Additionally, Carnival’s prudent financial management is noteworthy, with total debt decreasing to slightly over $31 billion from almost $36 billion in 2022. The company exhibited fiscal responsibility by paying down $4.6 billion in debt throughout the year, settling all debts maturing in 2023, while maintaining a liquidity buffer of $5.4 billion.

Despite posting a $74 million loss in 2023, Carnival showcased resilience by generating approximately $2.1 billion in adjusted free cash flow. This robust cash position positions Carnival to tackle its substantial debt and expand capacity as needed.

Interestingly, the market may not fully recognize Carnival’s recovery, considering its stock sells at a forward P/E ratio of just 16 times earnings, even after a notable 50% increase in the stock price over the past year. With such an undervaluation, there’s potential for more investors to catch on to Carnival’s promising journey into smoother waters.

Why investors might consider Royal Caribbean stock

Before deciding to hop aboard the Carnival ship, investors might want to take a moment to appreciate the favorable trade winds propelling Royal Caribbean forward. Royal Caribbean, alongside its affiliated lines Celebrity and Silversea, now commands roughly 26% of the passenger counts in the market.

In the midst of the industry’s recovery, Royal Caribbean reaped the rewards of record bookings in 2023, marking its five best weeks for bookings in company history post its October earnings call. Fueled by high demand, Royal Caribbean is gearing up to boost its capacity by 8.5% in 2024.

Furthermore, Royal Caribbean managed to trim its total debt to $22 billion from $24 billion in 2022, with a noteworthy 80% of its debt being fixed-rate obligations. With an upswing in bookings, the company appears poised to comfortably settle the $1.7 billion debt maturing in 2024 without the need to refinance at higher rates.
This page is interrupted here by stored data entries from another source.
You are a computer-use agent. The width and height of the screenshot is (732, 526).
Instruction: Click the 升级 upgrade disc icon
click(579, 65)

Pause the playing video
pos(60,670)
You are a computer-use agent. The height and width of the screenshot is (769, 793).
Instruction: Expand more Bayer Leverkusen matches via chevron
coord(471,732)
Adding to its positive trajectory, the company returned to profitability in 2024, reporting $1.7 billion in net income compared to a $2.2 billion loss the previous year. While free cash flow didn’t reach stellar heights at $580 million, Royal Caribbean boasts a solid financial position with $3.1 billion in liquidity, providing a safety net in turbulent waters.
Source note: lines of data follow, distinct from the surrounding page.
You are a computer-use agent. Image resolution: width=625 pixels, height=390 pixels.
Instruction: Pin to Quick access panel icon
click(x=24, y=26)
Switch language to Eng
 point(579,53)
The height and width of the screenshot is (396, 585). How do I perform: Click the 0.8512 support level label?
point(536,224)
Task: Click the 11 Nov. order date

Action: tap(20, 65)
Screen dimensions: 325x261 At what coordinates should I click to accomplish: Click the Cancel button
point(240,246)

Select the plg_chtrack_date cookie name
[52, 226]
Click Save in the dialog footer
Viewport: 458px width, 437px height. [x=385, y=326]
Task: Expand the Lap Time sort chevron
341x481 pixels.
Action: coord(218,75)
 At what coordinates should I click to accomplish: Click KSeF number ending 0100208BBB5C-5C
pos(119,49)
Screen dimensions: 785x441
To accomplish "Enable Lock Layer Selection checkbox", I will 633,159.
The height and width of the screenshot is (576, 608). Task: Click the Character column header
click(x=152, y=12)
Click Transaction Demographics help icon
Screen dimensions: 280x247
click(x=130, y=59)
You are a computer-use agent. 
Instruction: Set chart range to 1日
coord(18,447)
Despite the impressive recovery story, investors might have overlooked Royal Caribbean’s potential. Currently trading at approximately 12 times forward earnings, even after a remarkable 75% surge over the past year, the valuation suggests that Royal Caribbean’s stock may have more room to ascend as it continues its onward journey.
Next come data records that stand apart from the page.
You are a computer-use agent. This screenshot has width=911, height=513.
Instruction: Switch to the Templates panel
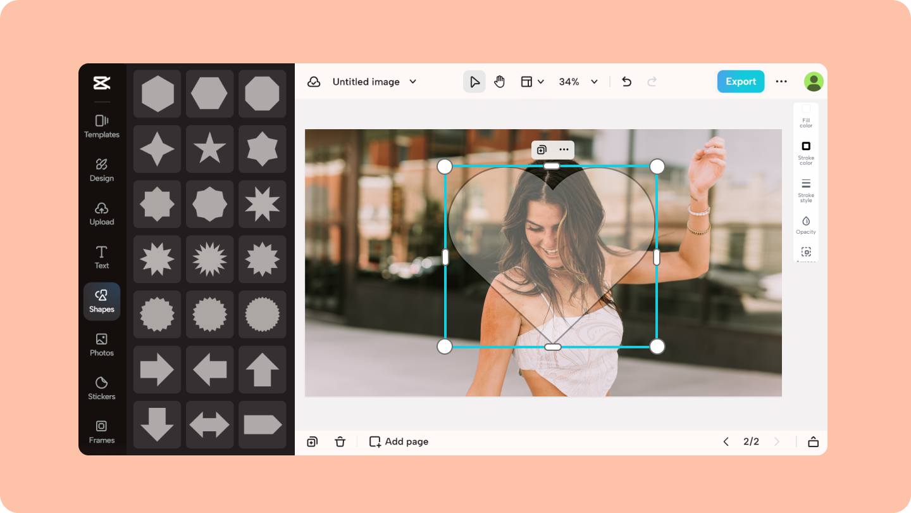click(x=101, y=126)
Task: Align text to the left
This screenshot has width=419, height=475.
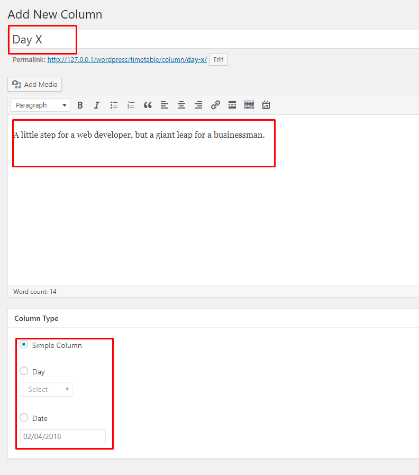Action: point(165,105)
Carnival or Royal Caribbean?

While both stocks are anticipated to enjoy gains surpassing the market in the foreseeable future, Royal Caribbean appears to possess greater growth potential. Despite being a smaller cruise company with comparatively less free cash flow, it turned a profit last year, a feat not achieved by Carnival.

Furthermore, Royal Caribbean’s intention to expand its capacity signals a proactive approach likely to result in gaining market share over the coming year. Notably, even with a substantial 75% increase in Royal Caribbean’s stock value, it still maintains a lower forward P/E ratio compared to Carnival. These factors collectively suggest that, currently, Royal Caribbean’s stock might have a favorable edge over its larger rival.